The Smiths had already caused controversy over the song “Reel Around the Fountain.” It had been aired during a BBC radio session. The controversy was about the lyrics written by Morrissey. The song reached #25 on the British charts during December 1983. Their next single “What Difference Does It Make” peaked at #12 in February. The Smiths were able to reach the top of the British charts quickly. In addition, their fans passion and the UK music press showed that the group had ended the new wave era that was popular in England during the early 1980s.
Then a few months later the band supported the 1960 pop vocalist named Sandie Shaw. Morrissey had praised him publically in an article. That was a version of “Hand in Glove” that had reached the Top 40 charts. The single “Heaven Knows I’m Miserable Now” hit #10 and became the band’s highest ranking single.

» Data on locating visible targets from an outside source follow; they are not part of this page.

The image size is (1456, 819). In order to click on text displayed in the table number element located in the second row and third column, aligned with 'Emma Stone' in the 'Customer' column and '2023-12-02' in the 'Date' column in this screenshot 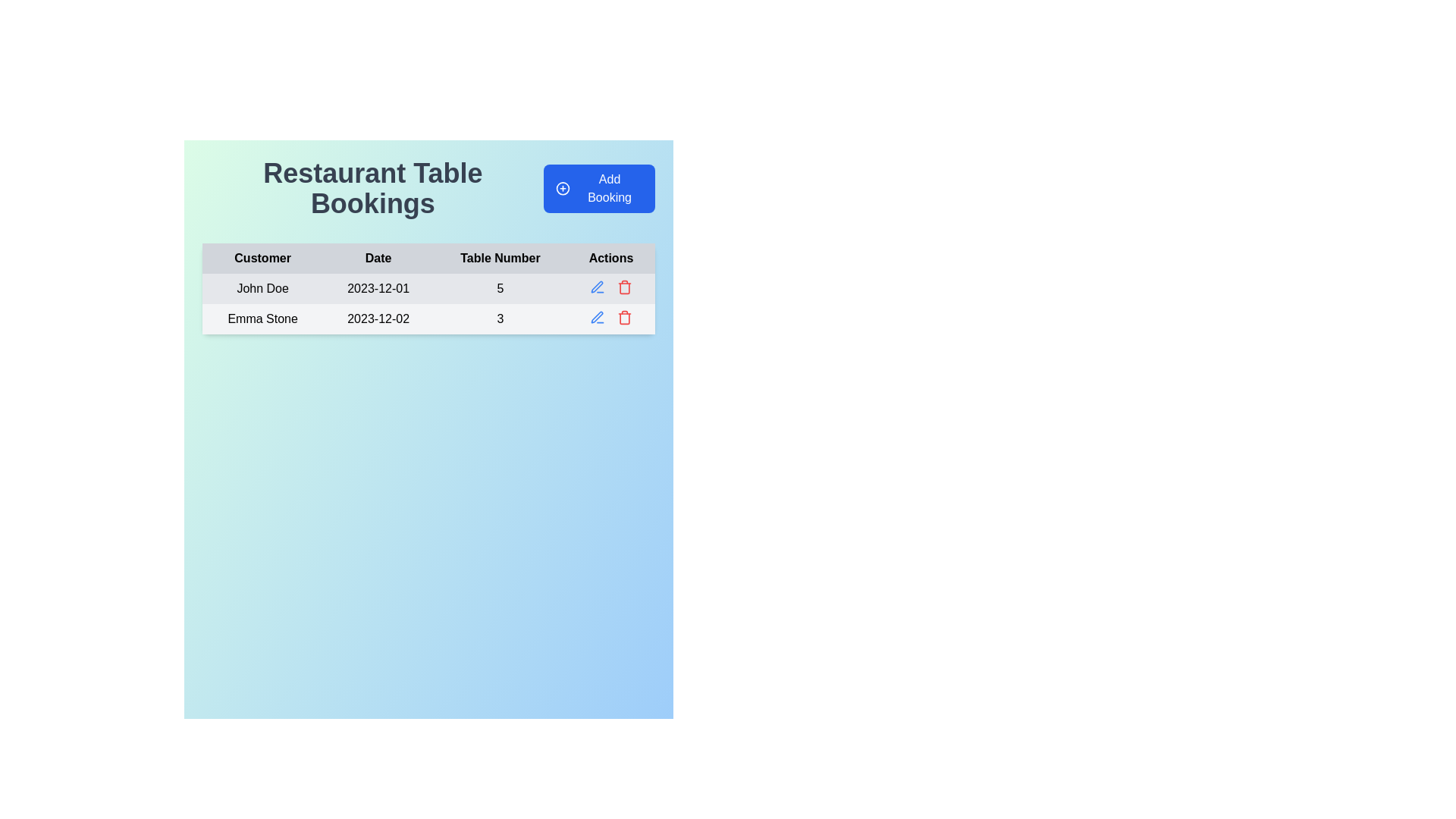, I will do `click(500, 318)`.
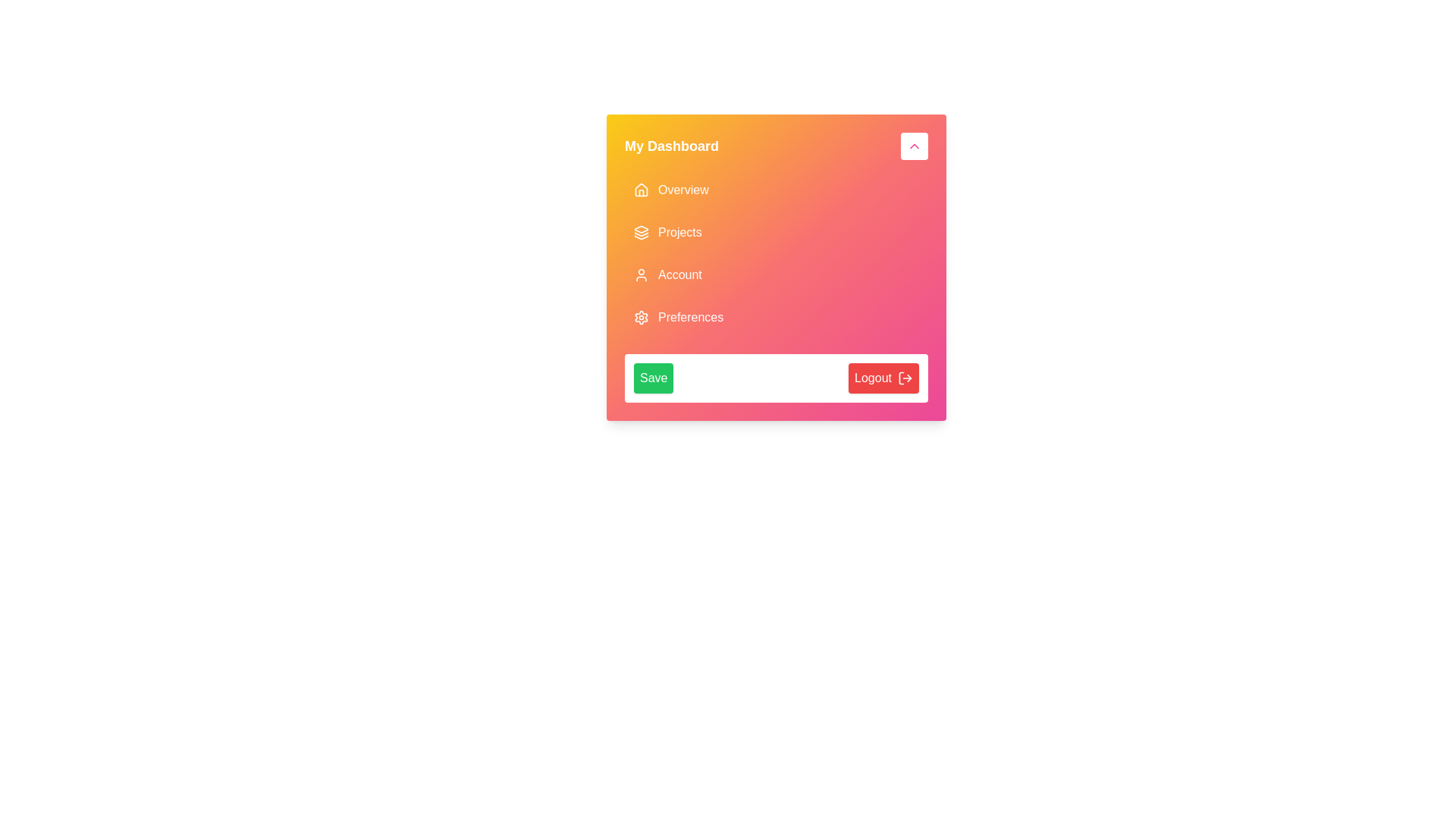 The width and height of the screenshot is (1456, 819). I want to click on the house-shaped icon located to the left of the 'Overview' button, so click(641, 189).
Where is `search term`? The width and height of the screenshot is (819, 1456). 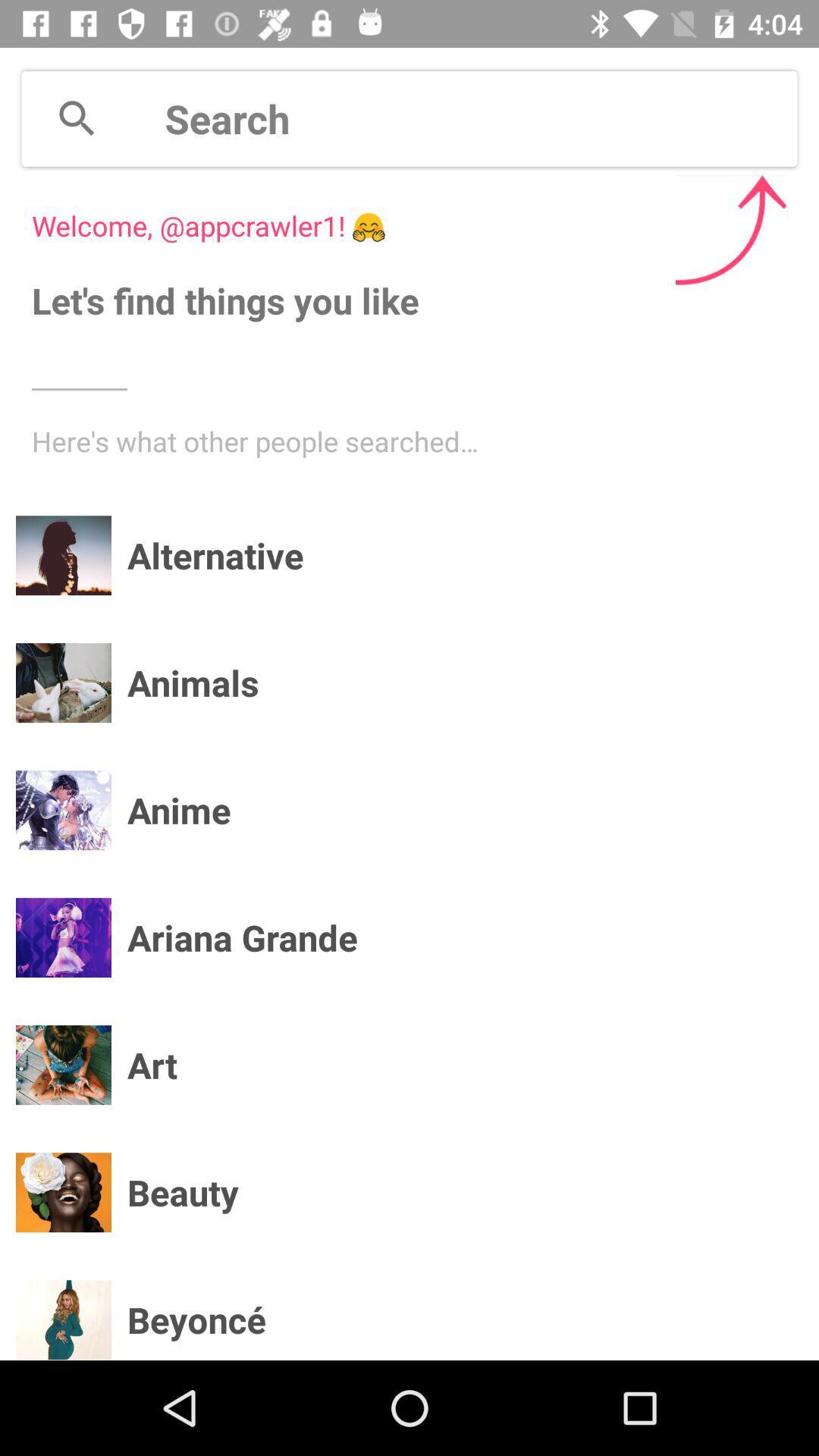 search term is located at coordinates (481, 118).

The B-side song received controversy. Morrissey later criticized the Band-Aid hunger relief program. However, the band stayed popular.
The band had become the most popular new rock group in Britain. However, it was only played on college/underground radio stations in the US. This happened in part because the band had never launched a full tour.
By the end of the year, several of the band’s songs had made it to the UK’s music charts. The band’s second studio album was “Meat is Murder.” It was #1 on the British charts during February 1985. There was some criticism that the album was actually weaker than the band’s first album. Around that time Morrissey’s interviews were starting to become more political. During that time he opposed Thatcher and promoted a vegetarian lifestyle. He also claimed that all of the Smiths were vegetarians. He even didn’t allow the other members to be photographed while eating meat. That was true even though they weren’t vegetarians yet. Marr was then getting into the rock lifestyle. He started to look like Keith Richards as well as Brian Jones. The Smiths might have been the most popular during early 1987. That was with the singles “Shoplifters of the World” as well as “Sheila Take a Bow.” The band also had other singles as well as B-side compilations. Today the Smiths still have a loyal following several decades after they were a game-changer in the world of British music.